| PROBLEM DESCRIPTION |
In the records below, find every line with the word "computer" and copy it.
══ RECORDED DATA ══
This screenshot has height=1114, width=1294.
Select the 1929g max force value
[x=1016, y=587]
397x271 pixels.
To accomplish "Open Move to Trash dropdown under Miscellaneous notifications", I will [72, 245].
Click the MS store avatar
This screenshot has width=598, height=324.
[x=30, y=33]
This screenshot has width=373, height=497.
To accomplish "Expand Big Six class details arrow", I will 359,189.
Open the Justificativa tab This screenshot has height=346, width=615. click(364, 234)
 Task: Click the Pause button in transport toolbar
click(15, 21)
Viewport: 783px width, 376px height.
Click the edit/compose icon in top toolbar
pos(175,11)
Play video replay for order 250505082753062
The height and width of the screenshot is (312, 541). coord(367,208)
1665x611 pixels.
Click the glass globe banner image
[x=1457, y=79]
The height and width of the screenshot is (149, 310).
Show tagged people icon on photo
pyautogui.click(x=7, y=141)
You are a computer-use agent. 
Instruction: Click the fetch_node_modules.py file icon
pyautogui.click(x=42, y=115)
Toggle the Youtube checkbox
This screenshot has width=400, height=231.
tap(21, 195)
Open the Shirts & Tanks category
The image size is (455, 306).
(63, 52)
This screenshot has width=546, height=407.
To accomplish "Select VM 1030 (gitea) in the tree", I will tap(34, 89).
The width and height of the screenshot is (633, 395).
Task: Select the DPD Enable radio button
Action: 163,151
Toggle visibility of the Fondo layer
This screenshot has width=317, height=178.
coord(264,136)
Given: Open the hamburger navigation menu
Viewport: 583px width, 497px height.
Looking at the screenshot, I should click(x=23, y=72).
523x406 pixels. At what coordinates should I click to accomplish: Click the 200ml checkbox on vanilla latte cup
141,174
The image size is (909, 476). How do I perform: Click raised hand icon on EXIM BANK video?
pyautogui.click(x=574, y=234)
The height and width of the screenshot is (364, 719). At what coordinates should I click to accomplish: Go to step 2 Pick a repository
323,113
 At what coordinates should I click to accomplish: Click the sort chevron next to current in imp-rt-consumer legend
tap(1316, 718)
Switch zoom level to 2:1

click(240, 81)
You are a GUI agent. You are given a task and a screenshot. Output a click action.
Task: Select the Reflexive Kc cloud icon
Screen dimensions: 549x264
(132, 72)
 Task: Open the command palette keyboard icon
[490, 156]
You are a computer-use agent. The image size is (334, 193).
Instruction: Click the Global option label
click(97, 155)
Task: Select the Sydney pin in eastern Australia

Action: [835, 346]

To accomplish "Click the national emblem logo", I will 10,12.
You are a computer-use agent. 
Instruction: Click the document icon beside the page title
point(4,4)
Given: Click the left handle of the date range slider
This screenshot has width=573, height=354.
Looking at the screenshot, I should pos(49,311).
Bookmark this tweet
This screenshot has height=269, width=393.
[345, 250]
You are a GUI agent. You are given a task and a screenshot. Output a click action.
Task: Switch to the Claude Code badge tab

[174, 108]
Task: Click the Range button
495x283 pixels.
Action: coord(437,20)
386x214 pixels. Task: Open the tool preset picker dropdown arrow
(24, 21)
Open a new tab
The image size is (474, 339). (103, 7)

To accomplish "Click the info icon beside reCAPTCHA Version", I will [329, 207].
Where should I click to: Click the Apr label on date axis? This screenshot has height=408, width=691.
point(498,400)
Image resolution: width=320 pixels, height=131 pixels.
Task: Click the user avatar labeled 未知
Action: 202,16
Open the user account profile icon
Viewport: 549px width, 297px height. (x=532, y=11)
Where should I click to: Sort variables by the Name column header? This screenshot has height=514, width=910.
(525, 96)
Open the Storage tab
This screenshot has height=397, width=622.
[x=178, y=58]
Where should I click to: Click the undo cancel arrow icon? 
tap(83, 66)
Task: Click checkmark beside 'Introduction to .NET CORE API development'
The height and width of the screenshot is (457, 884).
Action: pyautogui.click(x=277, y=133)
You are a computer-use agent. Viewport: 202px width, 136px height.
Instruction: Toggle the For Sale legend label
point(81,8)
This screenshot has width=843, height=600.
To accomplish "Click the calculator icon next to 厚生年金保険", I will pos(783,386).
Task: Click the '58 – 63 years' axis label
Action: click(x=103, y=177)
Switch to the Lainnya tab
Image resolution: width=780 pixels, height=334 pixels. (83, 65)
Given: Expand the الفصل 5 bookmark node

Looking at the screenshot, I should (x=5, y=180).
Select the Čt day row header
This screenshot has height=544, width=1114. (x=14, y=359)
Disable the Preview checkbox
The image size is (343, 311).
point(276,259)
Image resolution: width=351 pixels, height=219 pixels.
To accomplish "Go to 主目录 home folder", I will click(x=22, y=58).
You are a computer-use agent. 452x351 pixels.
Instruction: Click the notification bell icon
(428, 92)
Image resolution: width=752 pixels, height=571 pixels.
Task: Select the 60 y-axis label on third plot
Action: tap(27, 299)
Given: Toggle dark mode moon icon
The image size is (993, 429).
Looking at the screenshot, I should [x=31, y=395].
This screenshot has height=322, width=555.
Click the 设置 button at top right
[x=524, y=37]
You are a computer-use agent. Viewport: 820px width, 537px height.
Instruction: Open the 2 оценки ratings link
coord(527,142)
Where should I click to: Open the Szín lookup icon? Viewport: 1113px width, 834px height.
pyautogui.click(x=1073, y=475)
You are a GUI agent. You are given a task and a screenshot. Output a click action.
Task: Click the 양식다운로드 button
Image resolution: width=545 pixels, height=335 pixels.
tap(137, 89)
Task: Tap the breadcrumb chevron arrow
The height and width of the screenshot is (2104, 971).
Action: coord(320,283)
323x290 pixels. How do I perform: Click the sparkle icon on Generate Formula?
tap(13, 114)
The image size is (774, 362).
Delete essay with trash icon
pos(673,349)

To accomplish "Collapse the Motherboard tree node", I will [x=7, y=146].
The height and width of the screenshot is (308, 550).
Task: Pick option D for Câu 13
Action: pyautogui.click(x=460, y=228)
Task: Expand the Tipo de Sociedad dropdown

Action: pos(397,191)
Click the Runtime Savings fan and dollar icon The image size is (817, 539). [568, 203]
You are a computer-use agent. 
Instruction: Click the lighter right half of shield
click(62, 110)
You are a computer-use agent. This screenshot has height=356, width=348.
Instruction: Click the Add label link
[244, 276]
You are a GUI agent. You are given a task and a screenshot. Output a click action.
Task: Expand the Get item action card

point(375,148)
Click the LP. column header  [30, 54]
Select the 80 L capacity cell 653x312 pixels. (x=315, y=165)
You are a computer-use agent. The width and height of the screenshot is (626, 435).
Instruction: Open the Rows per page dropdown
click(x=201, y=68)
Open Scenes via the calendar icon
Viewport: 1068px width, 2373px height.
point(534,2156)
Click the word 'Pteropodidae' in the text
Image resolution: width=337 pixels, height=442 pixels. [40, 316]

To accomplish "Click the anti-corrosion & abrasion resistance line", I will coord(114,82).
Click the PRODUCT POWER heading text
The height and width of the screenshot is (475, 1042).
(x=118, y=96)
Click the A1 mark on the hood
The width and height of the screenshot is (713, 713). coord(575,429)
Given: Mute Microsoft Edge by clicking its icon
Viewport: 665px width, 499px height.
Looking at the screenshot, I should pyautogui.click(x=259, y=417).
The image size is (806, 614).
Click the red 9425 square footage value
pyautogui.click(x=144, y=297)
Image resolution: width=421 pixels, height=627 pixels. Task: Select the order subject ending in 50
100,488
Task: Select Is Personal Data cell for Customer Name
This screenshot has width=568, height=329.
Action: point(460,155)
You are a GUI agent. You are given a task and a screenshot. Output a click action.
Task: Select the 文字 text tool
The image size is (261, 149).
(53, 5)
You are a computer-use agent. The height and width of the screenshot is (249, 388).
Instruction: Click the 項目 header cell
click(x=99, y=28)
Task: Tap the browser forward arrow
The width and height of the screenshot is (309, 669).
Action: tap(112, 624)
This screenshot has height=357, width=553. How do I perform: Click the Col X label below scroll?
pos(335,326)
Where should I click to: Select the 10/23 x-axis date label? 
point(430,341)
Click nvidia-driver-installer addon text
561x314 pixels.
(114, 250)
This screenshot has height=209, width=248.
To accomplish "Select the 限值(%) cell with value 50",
═══
| EXPECTED OUTPUT |
You are a computer-use agent. 
You are a computer-use agent. The image size is (334, 193).
You are a computer-use agent. 
You are a computer-use agent. Viewport: 202px width, 136px height.
You are a computer-use agent. 452x351 pixels.
You are a computer-use agent. Viewport: 820px width, 537px height.
You are a computer-use agent. 
You are a computer-use agent. This screenshot has height=356, width=348.
You are a computer-use agent. The width and height of the screenshot is (626, 435).
You are a computer-use agent. The height and width of the screenshot is (249, 388).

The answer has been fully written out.